*WHAT YOU HAVE TO DO*
Write out the material below exactly as it appears, everything from the line containing "Given: Sort hosts by MAC Address column" down to the line containing "Action: 797,52", with both of those lines included.

*MATERIAL PROVIDED*
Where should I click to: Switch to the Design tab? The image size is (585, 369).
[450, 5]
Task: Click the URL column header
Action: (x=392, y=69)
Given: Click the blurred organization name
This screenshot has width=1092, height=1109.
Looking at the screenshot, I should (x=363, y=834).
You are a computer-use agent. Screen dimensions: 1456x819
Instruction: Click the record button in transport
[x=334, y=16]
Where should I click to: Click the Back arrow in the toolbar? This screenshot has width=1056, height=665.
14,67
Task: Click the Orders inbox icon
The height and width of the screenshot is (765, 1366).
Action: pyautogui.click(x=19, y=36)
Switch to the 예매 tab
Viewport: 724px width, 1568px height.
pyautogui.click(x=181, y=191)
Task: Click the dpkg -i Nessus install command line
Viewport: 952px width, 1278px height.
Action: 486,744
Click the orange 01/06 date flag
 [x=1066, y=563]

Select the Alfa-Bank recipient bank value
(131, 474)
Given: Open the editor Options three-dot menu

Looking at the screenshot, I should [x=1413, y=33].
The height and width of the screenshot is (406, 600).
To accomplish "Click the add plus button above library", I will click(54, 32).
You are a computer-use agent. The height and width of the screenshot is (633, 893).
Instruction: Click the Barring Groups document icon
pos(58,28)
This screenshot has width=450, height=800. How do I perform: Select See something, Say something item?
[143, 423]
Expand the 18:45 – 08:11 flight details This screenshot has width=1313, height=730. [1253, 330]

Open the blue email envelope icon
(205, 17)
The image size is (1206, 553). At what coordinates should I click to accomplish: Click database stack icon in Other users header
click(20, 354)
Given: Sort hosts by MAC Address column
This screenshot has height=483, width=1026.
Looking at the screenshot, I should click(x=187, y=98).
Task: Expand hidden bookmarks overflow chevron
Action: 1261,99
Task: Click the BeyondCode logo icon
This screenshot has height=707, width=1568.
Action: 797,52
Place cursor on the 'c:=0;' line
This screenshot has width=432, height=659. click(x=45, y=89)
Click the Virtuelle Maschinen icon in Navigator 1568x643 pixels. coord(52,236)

*FULL RESPONSE*
Given: Sort hosts by MAC Address column
This screenshot has height=483, width=1026.
Looking at the screenshot, I should click(x=187, y=98).
Task: Expand hidden bookmarks overflow chevron
Action: 1261,99
Task: Click the BeyondCode logo icon
This screenshot has height=707, width=1568.
Action: 797,52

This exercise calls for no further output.